These picks might be controversial, and that’s OK. If you disagree with what we’ve chosen, let’s try to use the comments of these articles to have conversations about what game is your game of the week and why.

Without further ado…

 

Fallout Shelter

Unless you’ve been living under a rock with your fingers in your ears on Mars for the last week, you’re likely fully aware of the extent that Bethesda just killed it at E3. There isn’t a game that exists right now that I’m more excited for than Fallout 4, and both Doom and Dishonored getting new games is awesome. On our side of the gaming fence, The Elder Scrolls: Legends sounds intriguing, the Pipboy stuff looks incredible, and I can’t stop playing Fallout Shelter.

fallout_shelter17

If you haven’t tried it by now, the premise is great. It’s another builder-style game, heavily leaning on Tiny Tower style gameplay but absolutely dripping with Fallout flavor. It’s been fascinating watching the game roll out, as its announcement came with the entirely expected reaction of people being angry about free to play… Then those people tried it, and haven’t stopped playing since. There’s typically so little overlap between the self-proclaimed hardcore gamers and casual gamers who like free to play builders, but Fallout Shelter manages to straddle that fence flawlessly.

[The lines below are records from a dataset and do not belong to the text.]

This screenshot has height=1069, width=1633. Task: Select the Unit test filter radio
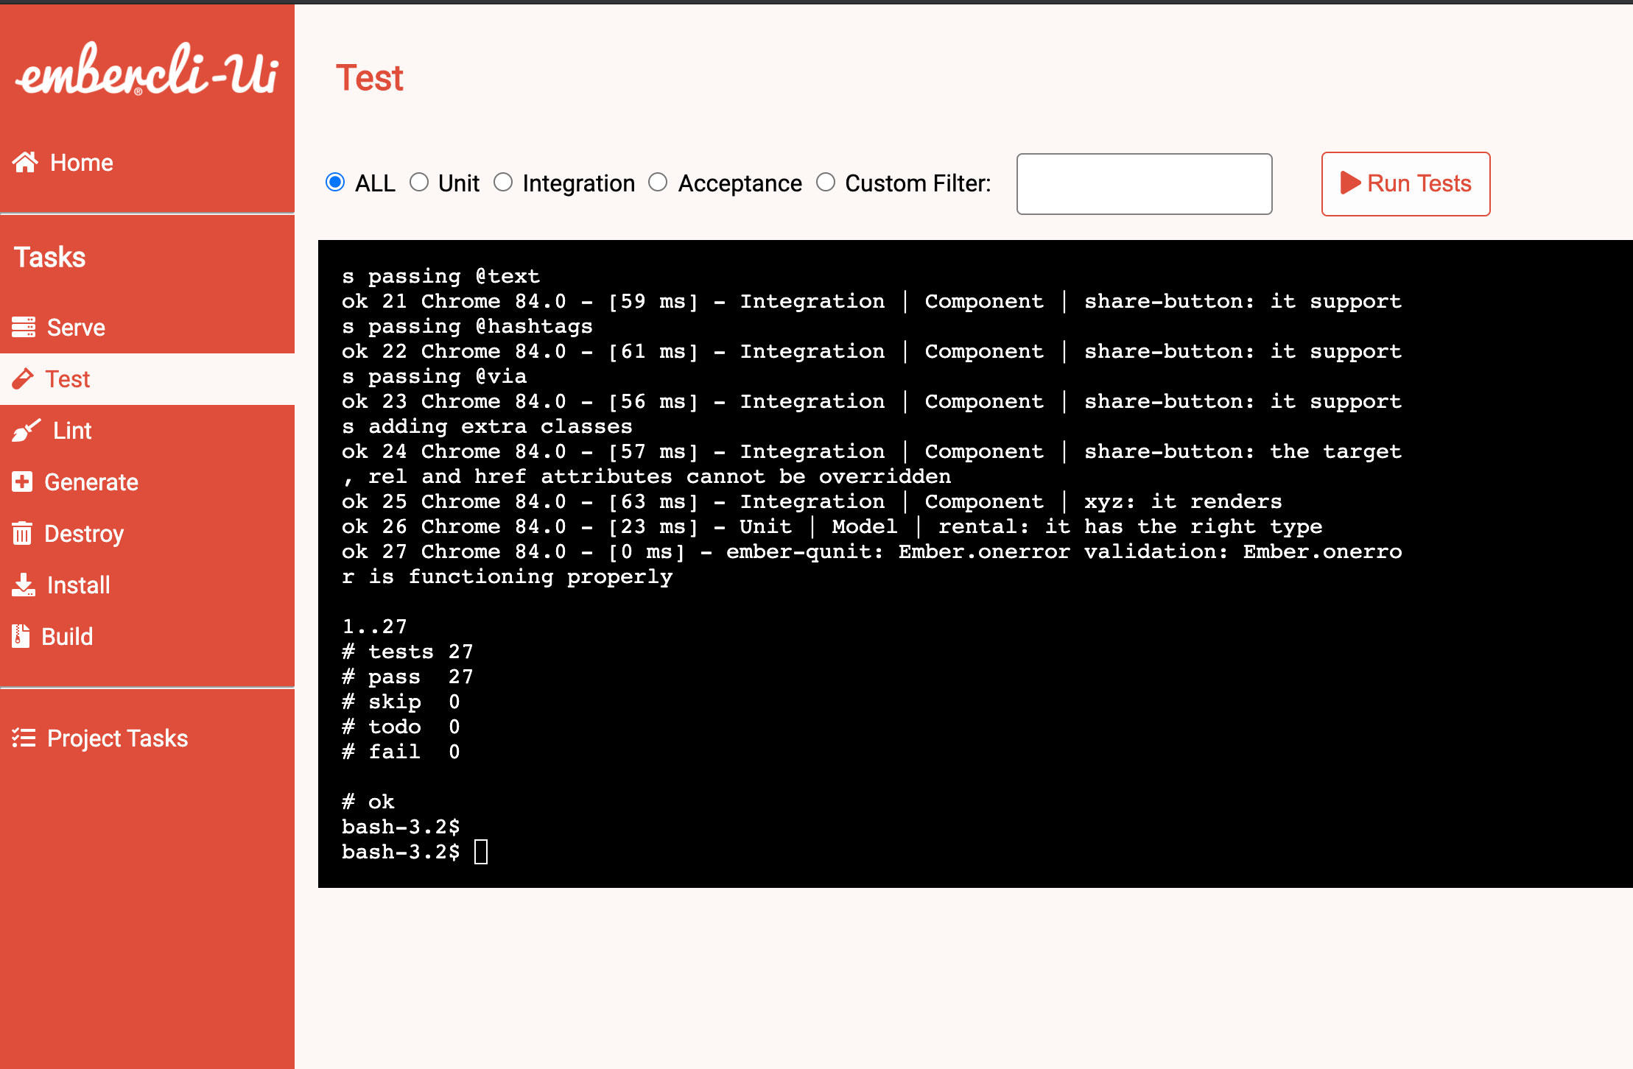(419, 182)
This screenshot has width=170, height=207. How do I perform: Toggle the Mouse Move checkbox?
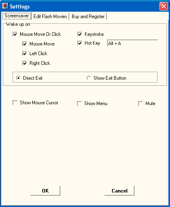point(25,44)
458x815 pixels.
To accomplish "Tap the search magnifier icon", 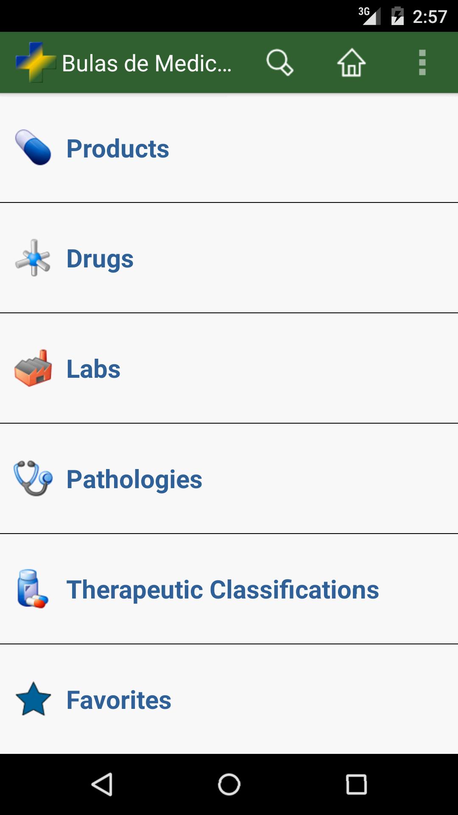I will click(x=279, y=63).
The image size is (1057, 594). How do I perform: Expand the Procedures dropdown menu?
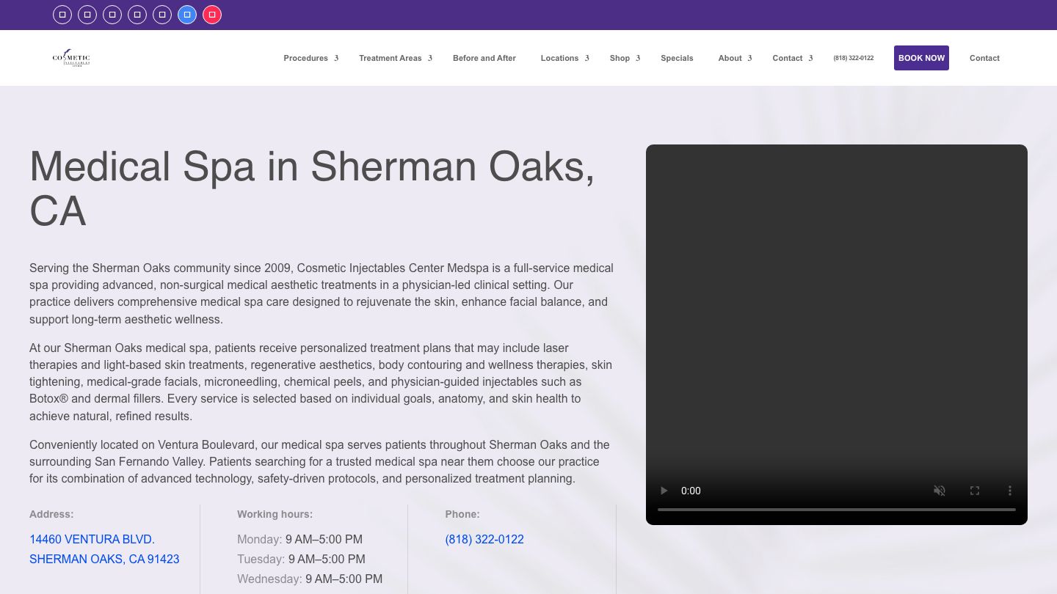click(x=310, y=58)
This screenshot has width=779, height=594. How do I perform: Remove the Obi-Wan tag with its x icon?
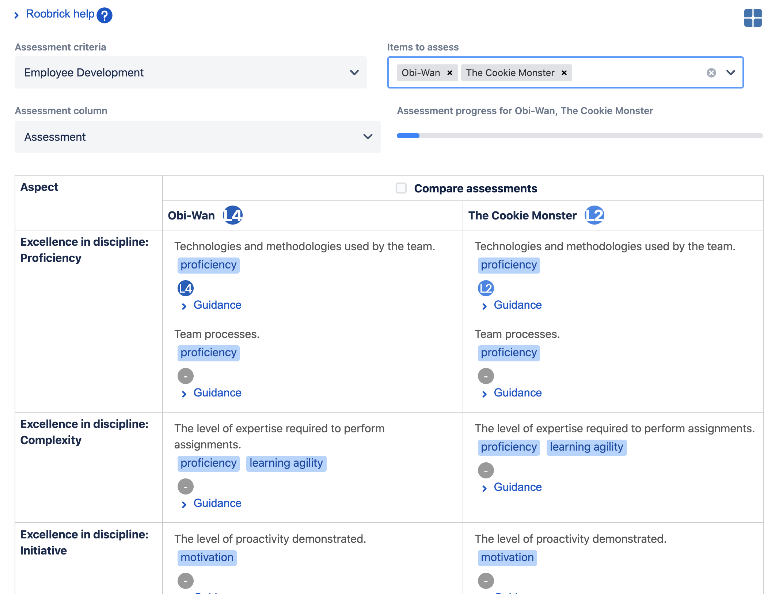point(450,73)
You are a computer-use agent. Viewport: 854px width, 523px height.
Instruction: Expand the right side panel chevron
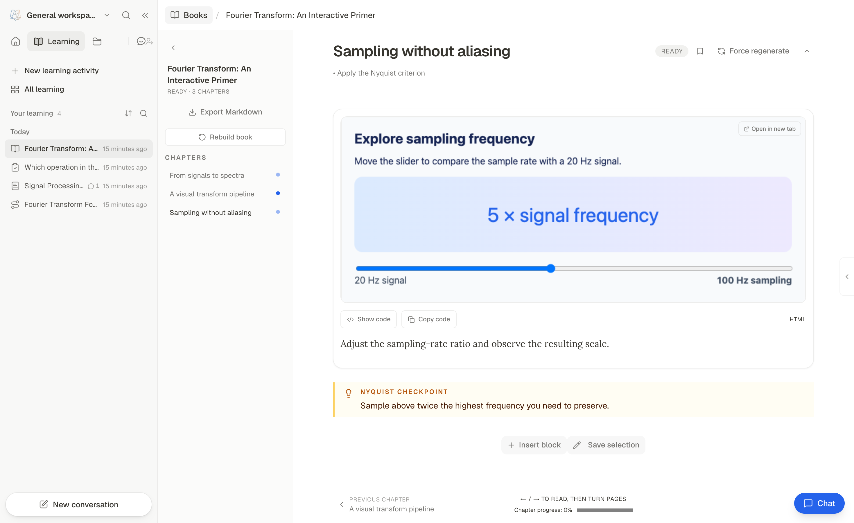point(847,277)
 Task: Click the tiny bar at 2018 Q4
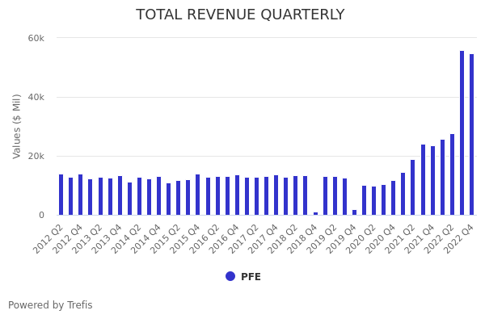315,213
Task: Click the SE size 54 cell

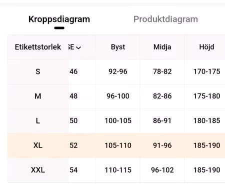Action: tap(74, 170)
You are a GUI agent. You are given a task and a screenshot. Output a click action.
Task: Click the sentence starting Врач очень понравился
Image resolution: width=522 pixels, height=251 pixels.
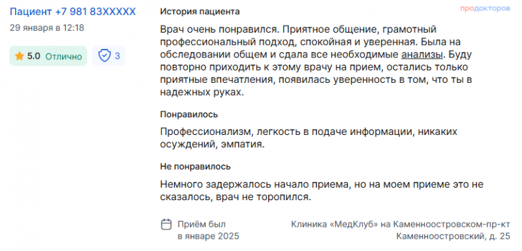[219, 29]

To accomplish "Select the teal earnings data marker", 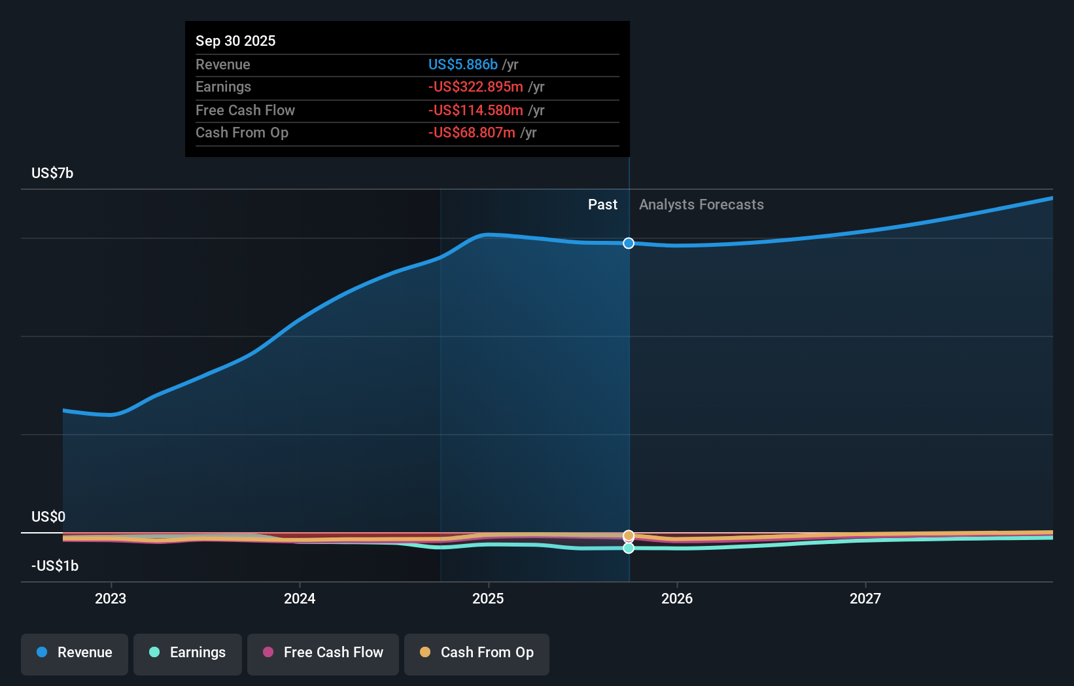I will [x=628, y=549].
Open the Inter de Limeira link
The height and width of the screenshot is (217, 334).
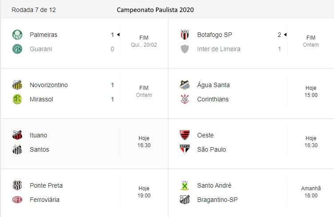(x=219, y=49)

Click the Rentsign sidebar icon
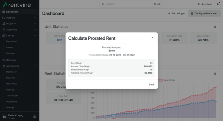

It makes me wonder if the problem here isn’t necessarily free to play, or builders, but maybe that no one has really managed to offer that kind of very typical App Store-style gameplay in a package that appeals to the core gamer demographic before. Well, spending the week at E3, you’re in the thick of the most hardcore of core gamers. It was rare to see people playing a game on their phone that wasn’t Fallout Shelter.

Fallout Shelter 2

We’re all about the game, which you probably could tell by now judging by our first impressions, our extensive guide, an interview with Bethesda’s VP on the game, and even how to build a fallout shelter in Minecraft because sure, why not.

Bethesda’s first entry into iOS gaming is awesome, and if the quality level of The Elder Scrolls: Legends is similar, I expect that’s going to be a real treat too. Seriously though, I don’t care how you typically feel about free to play, you’re doing yourself a disservice if you don’t at least give Fallout Shelter a spin.